2027 U-23 Africa Cup of Nations

Tournament details
- Host country: Egypt
- Dates: 2027
- Teams: 8 (from 1 confederation)

= 2027 U-23 Africa Cup of Nations =

The 2027 U-23 Africa Cup of Nations will be the 5th edition of the U-23 Africa Cup of Nations, the quadrennial African football tournament organized by the Confederation of African Football (CAF) for its men's national teams consisting of players under 23 years of age.
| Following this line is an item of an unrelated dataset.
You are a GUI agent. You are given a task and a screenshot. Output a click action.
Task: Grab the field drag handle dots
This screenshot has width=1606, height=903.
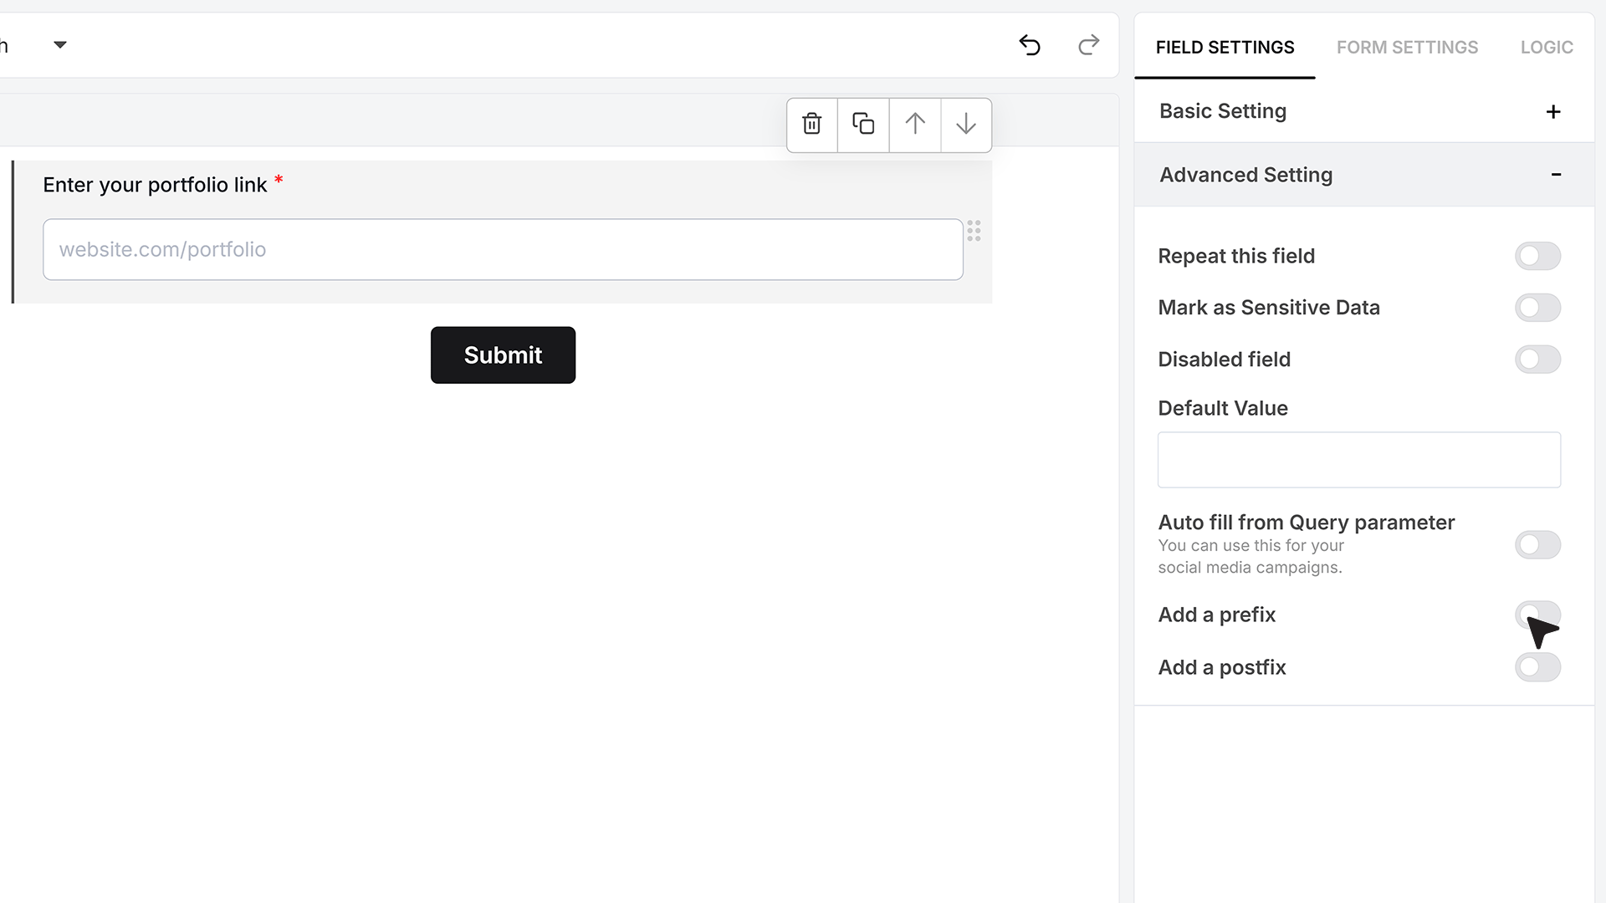point(974,231)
The tournament will also serve as the CAF qualifiers for the Summer Olympic Games, with the finalists qualifying for the 2028 tournament in the United States.

Morocco are the defending champions.

== Qualification ==

Egypt qualified automatically as hosts, while seven teams will qualify through three rounds of two-legged ties.

=== Qualified teams ===
The following 8 teams qualified for the main tournament.

| Team | Date qualified | Previous appearances |
|---|---|---|
| Egypt | 10 August 2027 | 2011, 2015, 2019, 2023 |

== Qualified teams for the 2028 Summer Olympics ==
The following 2 teams qualified for the 2028 Summer Olympics.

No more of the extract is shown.